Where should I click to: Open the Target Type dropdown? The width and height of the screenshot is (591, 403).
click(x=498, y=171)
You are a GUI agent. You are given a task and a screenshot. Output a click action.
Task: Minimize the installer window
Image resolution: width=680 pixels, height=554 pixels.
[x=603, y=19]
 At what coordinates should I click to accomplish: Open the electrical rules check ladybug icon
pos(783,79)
------------------------------------------------------------------------
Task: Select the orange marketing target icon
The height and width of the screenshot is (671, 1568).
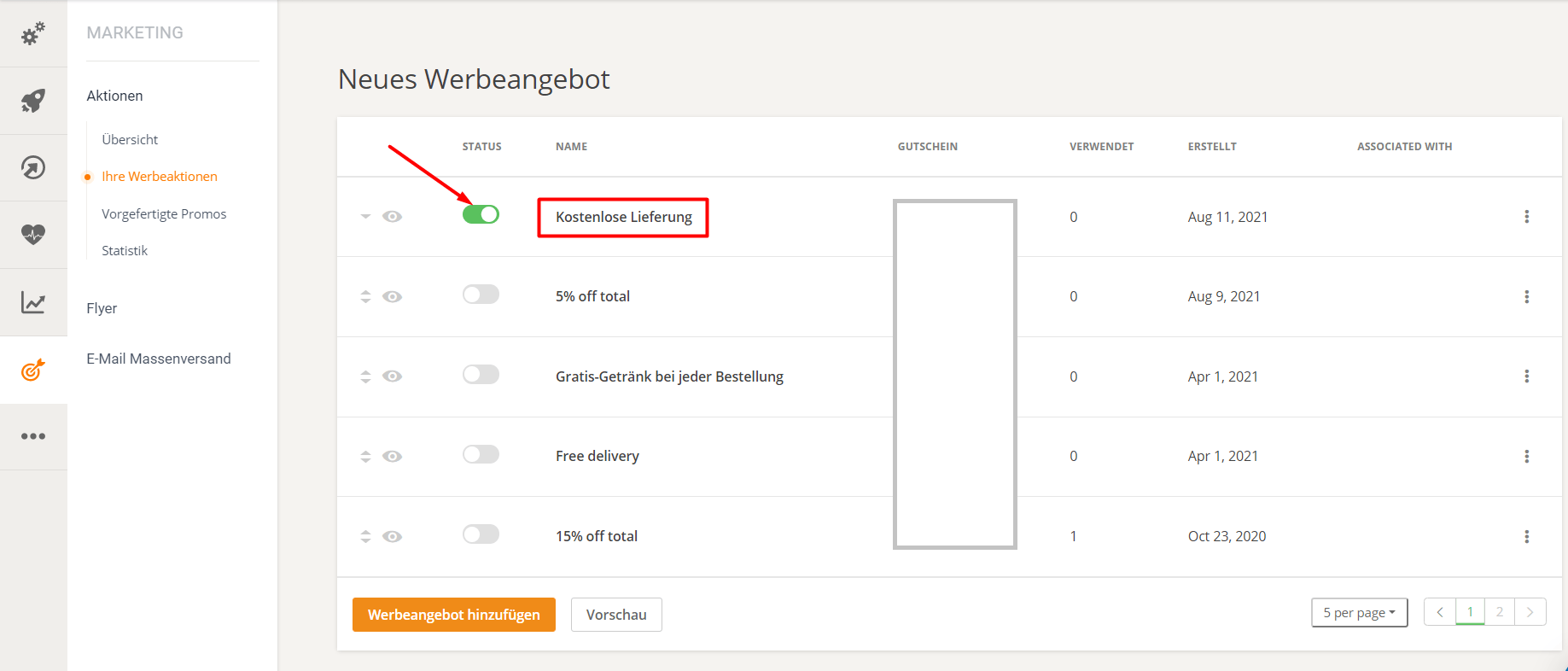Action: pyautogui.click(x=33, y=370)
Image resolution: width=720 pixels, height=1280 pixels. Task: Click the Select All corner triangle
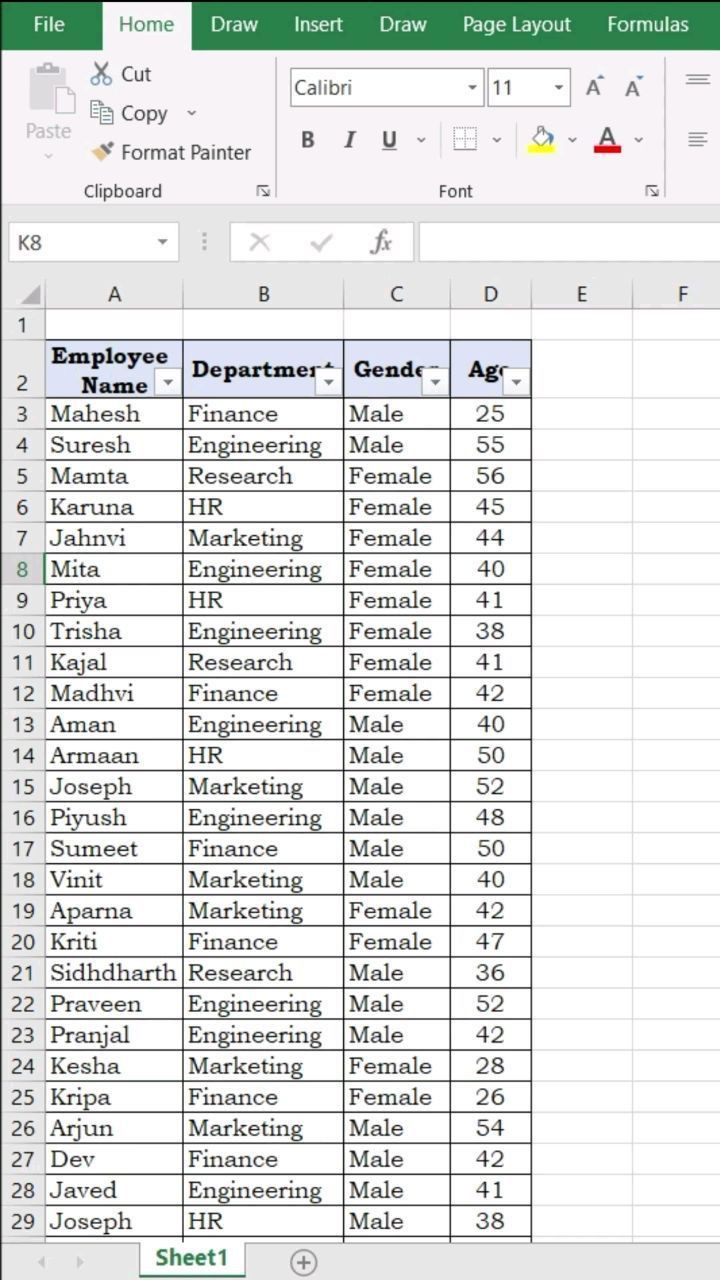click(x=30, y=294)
------------------------------------------------------------------------
WHAT THE TASK ASKS:
Give the lines from the one with "You are a GUI" up to and including the one with "pos(783,79)" as a Markdown table with the columns Row and Line. Number each row, put one line per row, and leave out blank lines.

SOLUTION FOR THIS TASK:
| Row | Line |
|---|---|
| 1 | You are a GUI agent. You are given a task and a screenshot. Output a click action. |
| 2 | Task: Minimize the installer window |
| 3 | Image resolution: width=680 pixels, height=554 pixels. |
| 4 | [x=603, y=19] |
| 5 |  At what coordinates should I click to accomplish: Open the electrical rules check ladybug icon |
| 6 | pos(783,79) |